First Lady der Ukraine Olena Selenska in Kyiv © Ukrinform / Alamy Live News

Wird die Frage, die Olena Selenska immer wieder gestellt wird — ob man sich an den Krieg gewöhnen könne, hinter vielen Türen Realität?

Dreizehn Türen

DOORS ist der Titel der Installation, die der junge ukrainische Künstler Ruslan Kurt in Kanada zeigt. Den dreizehn Türen aus der Ukraine stammen, gelingt, es den Krieg nahe zu bringen:

Die alte Holztür eines ländlichen Cafés. Die Tür einer Schultoilette. Die zersplitterte Tür, die einstmals zu einer Terrasse geführt hat. Eine Tür, die Feuer gefangen hatte und deren verschmorter Geruch immer noch in die Nase steigt, wenn man sich ihr nähert.

Alle dreizehn Türen stammen aus der Ukraine, wurden zunächst in einer Galerie in Kyiv gesammelt und von dort nach Kanada transportiert. Im Rahmen eines Kunstprojektes waren die Türen bereits in einigen Städten Kanadas zu sehen und sind aktuell in Toronto zu sehen.

Die Sicherheit, keine Sicherheit zu besitzen

Egal welche Tür man am Abend hinter sich schließt: Die Tür zu einem winzigen Zimmer oder einer großzügigen Villa. Die geschlossene Tür vermittelt Schutz und Geborgenheit, vor dem, was draußen vorgehen mag. Im besten Fall bedeutet sie einfach einfach nur Stille und Zuhause.

Die zerstörten Türen lassen nachvollziehen, wie schwierig es sein muss, ohne diese Zuflucht einer verschlossenen Tür bereits seit knapp 365 Tagen leben zu müssen. Jederzeit kann die Tür durch einen russischen Raketenangriff zerstört, in Brand gesetzt, zersplittern, eingeschlagen, bombardiert werden.

Egal, ob es sich um ein Wohnhaus, eine Schule, einen Kindergarten oder ein Krankenhaus handelt. Nirgendwo ist Ruhe. Nirgendwo ist Sicherheit. Die einzige Sicherheit besteht darin, genau zu wissen, dass die schlechten Nachrichten über Verletzungen oder den Tod von Freunden und Angehörigen bis auf weiteres nicht abreißen werden.

Draußen vor unserer Tür

Präsident Wolodymir Zelensky, seine Frau Olena Selenska, ukrainische Diplomaten, Künstler wie Serhij Zhadan und viele mehr, versuchen seit einem Jahr uns nahe zu bringen, dass sich der brutale Krieg gegen die Ukraine direkt vor unserer Tür abspielt.

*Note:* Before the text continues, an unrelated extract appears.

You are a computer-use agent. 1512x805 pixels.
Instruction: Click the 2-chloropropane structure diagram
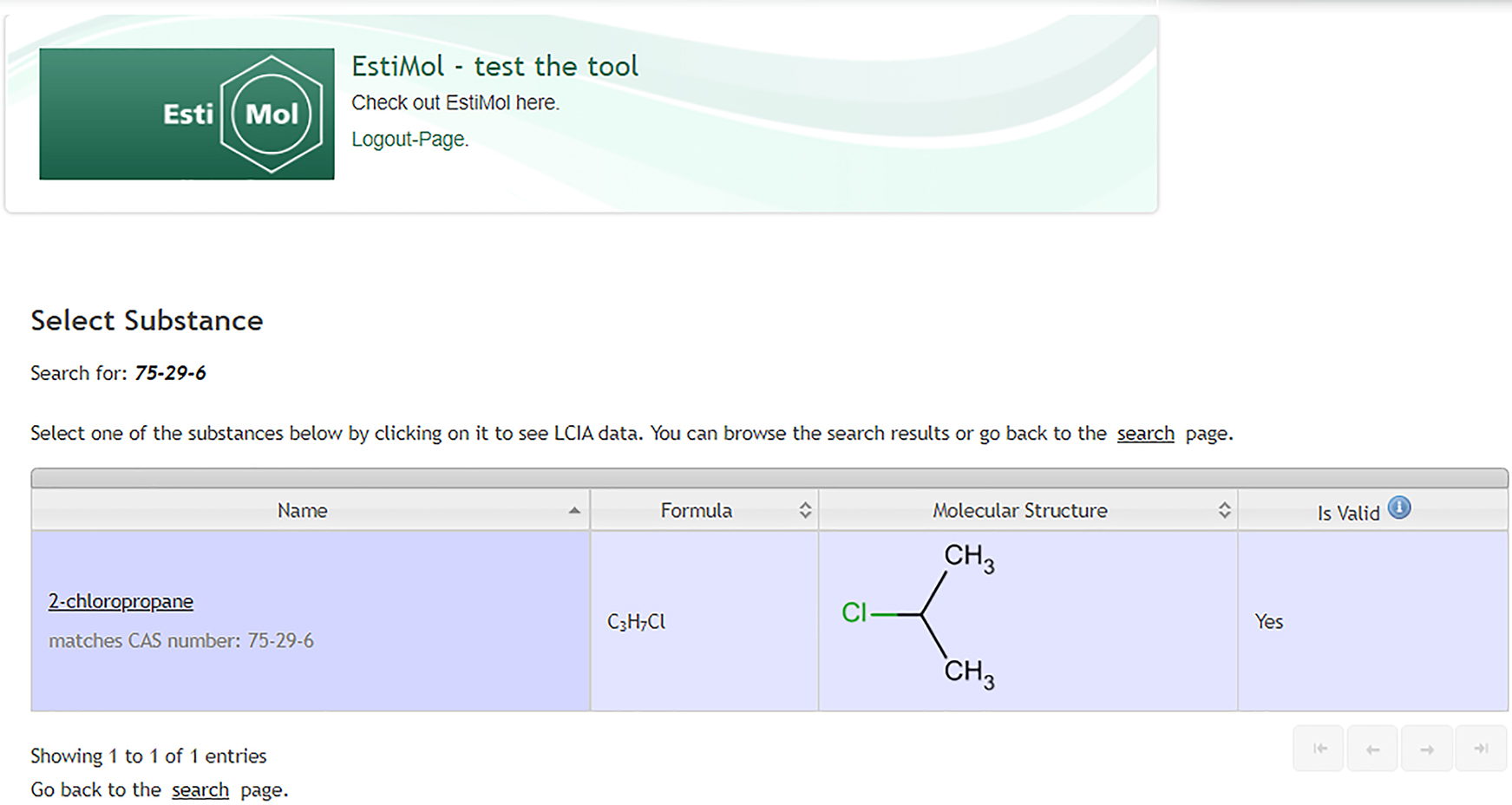pyautogui.click(x=920, y=616)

Sie dringen mit dieser Botschaft nicht bei allen durch.

Das Grauen vor der Tür

Im Drama „Draußen vor der Tür“ von Wolfram Borchert kehrt ein Mann gezeichnet vom Krieg heim und muss feststellen, dass das Grauen, das er draußen erlebt hat, niemanden drinnen, hinter der Tür mehr interessiert.

Die Tür war viel zu lange geschlossen

Siehe auch

Geschichtsprofessor Timothy Snyder erläutert es in seinen Online-Vorlesungen der Yale University „The Making of Modern Ukraine“, die kostenlos via YouTube zu sehen sind.

Wir sollten auch nach diesem traurigen Jahrestag nicht müde werden noch mehr über und aus der Geschichte lernen und die Menschen in der Ukraine unterstützen. 

Diese Unterstützung ist keine Wohltätigkeit, sie ist eine Investition in Türen, die hoffentlich bald wieder für alle Menschen in der Ukraine und für uns Aufatmen bedeuten können und die für die Werte, die uns wichtig sind, offen bleiben.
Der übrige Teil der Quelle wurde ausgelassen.